Copy all the records exactly; the complete set is the expected result.
-- Record set follows --
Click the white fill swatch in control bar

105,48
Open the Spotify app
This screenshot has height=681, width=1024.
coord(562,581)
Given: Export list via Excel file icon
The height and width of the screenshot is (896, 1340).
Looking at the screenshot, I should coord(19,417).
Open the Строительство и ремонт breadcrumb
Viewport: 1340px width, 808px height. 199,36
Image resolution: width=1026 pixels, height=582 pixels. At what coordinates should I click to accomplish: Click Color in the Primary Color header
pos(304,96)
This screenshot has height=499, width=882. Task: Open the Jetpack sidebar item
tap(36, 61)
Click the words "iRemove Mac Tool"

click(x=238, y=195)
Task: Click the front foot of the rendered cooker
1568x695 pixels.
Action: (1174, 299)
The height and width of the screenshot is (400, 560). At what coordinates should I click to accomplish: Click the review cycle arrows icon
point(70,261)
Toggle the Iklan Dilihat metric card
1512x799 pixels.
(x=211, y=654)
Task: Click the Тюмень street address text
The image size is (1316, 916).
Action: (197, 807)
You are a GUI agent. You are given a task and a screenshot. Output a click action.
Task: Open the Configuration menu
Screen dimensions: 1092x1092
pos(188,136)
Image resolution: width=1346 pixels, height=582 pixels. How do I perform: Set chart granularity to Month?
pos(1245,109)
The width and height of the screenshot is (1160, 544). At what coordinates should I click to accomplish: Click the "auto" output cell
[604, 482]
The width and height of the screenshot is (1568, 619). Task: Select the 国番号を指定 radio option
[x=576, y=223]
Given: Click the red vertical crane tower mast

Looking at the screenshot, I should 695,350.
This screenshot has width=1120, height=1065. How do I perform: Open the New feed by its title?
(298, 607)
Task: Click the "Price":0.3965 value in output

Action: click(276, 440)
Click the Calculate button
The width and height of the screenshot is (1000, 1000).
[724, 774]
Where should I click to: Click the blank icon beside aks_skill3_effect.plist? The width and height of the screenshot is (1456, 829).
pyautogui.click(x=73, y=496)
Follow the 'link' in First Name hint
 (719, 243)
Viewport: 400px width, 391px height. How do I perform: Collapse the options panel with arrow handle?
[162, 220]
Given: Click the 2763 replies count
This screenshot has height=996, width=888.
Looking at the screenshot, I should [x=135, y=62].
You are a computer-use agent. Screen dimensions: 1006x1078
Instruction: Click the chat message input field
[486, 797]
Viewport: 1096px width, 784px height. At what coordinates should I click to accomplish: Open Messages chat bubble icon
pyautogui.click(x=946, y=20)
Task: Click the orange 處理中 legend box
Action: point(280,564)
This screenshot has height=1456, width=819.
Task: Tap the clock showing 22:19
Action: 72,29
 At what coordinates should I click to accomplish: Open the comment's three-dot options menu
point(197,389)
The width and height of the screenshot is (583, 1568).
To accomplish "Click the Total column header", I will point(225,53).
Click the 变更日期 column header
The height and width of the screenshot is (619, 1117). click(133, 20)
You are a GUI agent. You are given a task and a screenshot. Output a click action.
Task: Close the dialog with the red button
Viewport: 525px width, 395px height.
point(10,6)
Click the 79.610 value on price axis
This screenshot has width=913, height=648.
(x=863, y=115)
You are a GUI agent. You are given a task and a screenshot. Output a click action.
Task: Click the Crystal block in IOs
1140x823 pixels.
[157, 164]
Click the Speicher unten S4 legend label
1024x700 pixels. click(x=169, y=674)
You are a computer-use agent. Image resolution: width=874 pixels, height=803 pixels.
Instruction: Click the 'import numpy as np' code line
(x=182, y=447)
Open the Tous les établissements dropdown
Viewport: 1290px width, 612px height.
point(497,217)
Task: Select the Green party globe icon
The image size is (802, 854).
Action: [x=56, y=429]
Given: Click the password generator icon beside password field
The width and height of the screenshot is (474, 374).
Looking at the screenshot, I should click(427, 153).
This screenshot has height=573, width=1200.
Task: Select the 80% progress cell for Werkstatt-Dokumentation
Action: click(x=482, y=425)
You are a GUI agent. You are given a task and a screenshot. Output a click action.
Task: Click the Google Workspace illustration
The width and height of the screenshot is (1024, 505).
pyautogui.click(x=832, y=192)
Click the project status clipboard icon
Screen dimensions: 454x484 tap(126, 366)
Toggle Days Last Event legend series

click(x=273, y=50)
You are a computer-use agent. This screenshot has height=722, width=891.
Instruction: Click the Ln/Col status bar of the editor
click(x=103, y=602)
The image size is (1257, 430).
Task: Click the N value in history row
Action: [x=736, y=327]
-- Record set concluded --
§ Solved exercise:
Click the white fill swatch in control bar

105,48
Open the Spotify app
This screenshot has height=681, width=1024.
coord(562,581)
Given: Export list via Excel file icon
The height and width of the screenshot is (896, 1340).
Looking at the screenshot, I should coord(19,417).
Open the Строительство и ремонт breadcrumb
Viewport: 1340px width, 808px height. 199,36
Image resolution: width=1026 pixels, height=582 pixels. At what coordinates should I click to accomplish: Click Color in the Primary Color header
pos(304,96)
This screenshot has height=499, width=882. Task: Open the Jetpack sidebar item
tap(36, 61)
Click the words "iRemove Mac Tool"

click(x=238, y=195)
Task: Click the front foot of the rendered cooker
1568x695 pixels.
Action: (1174, 299)
The height and width of the screenshot is (400, 560). At what coordinates should I click to accomplish: Click the review cycle arrows icon
point(70,261)
Toggle the Iklan Dilihat metric card
1512x799 pixels.
(x=211, y=654)
Task: Click the Тюмень street address text
The image size is (1316, 916).
Action: (197, 807)
You are a GUI agent. You are given a task and a screenshot. Output a click action.
Task: Open the Configuration menu
Screen dimensions: 1092x1092
pos(188,136)
Image resolution: width=1346 pixels, height=582 pixels. How do I perform: Set chart granularity to Month?
pos(1245,109)
The width and height of the screenshot is (1160, 544). At what coordinates should I click to accomplish: Click the "auto" output cell
[604, 482]
The width and height of the screenshot is (1568, 619). Task: Select the 国番号を指定 radio option
[x=576, y=223]
Given: Click the red vertical crane tower mast

Looking at the screenshot, I should 695,350.
This screenshot has width=1120, height=1065. How do I perform: Open the New feed by its title?
(298, 607)
Task: Click the "Price":0.3965 value in output

Action: click(276, 440)
Click the Calculate button
The width and height of the screenshot is (1000, 1000).
[724, 774]
Where should I click to: Click the blank icon beside aks_skill3_effect.plist? The width and height of the screenshot is (1456, 829).
pyautogui.click(x=73, y=496)
Follow the 'link' in First Name hint
 (719, 243)
Viewport: 400px width, 391px height. How do I perform: Collapse the options panel with arrow handle?
[162, 220]
Given: Click the 2763 replies count
This screenshot has height=996, width=888.
Looking at the screenshot, I should [x=135, y=62].
You are a computer-use agent. Screen dimensions: 1006x1078
Instruction: Click the chat message input field
[486, 797]
Viewport: 1096px width, 784px height. At what coordinates should I click to accomplish: Open Messages chat bubble icon
pyautogui.click(x=946, y=20)
Task: Click the orange 處理中 legend box
Action: point(280,564)
This screenshot has height=1456, width=819.
Task: Tap the clock showing 22:19
Action: 72,29
 At what coordinates should I click to accomplish: Open the comment's three-dot options menu
point(197,389)
The width and height of the screenshot is (583, 1568).
To accomplish "Click the Total column header", I will point(225,53).
Click the 变更日期 column header
The height and width of the screenshot is (619, 1117). click(133, 20)
You are a GUI agent. You are given a task and a screenshot. Output a click action.
Task: Close the dialog with the red button
Viewport: 525px width, 395px height.
point(10,6)
Click the 79.610 value on price axis
This screenshot has width=913, height=648.
(x=863, y=115)
You are a GUI agent. You are given a task and a screenshot. Output a click action.
Task: Click the Crystal block in IOs
1140x823 pixels.
[157, 164]
Click the Speicher unten S4 legend label
1024x700 pixels. click(x=169, y=674)
You are a computer-use agent. Image resolution: width=874 pixels, height=803 pixels.
Instruction: Click the 'import numpy as np' code line
(x=182, y=447)
Open the Tous les établissements dropdown
Viewport: 1290px width, 612px height.
point(497,217)
Task: Select the Green party globe icon
The image size is (802, 854).
Action: [x=56, y=429]
Given: Click the password generator icon beside password field
The width and height of the screenshot is (474, 374).
Looking at the screenshot, I should click(427, 153).
This screenshot has height=573, width=1200.
Task: Select the 80% progress cell for Werkstatt-Dokumentation
Action: click(x=482, y=425)
You are a GUI agent. You are given a task and a screenshot. Output a click action.
Task: Click the Google Workspace illustration
The width and height of the screenshot is (1024, 505).
pyautogui.click(x=832, y=192)
Click the project status clipboard icon
Screen dimensions: 454x484 tap(126, 366)
Toggle Days Last Event legend series

click(x=273, y=50)
You are a computer-use agent. This screenshot has height=722, width=891.
Instruction: Click the Ln/Col status bar of the editor
click(x=103, y=602)
The image size is (1257, 430).
Task: Click the N value in history row
Action: [x=736, y=327]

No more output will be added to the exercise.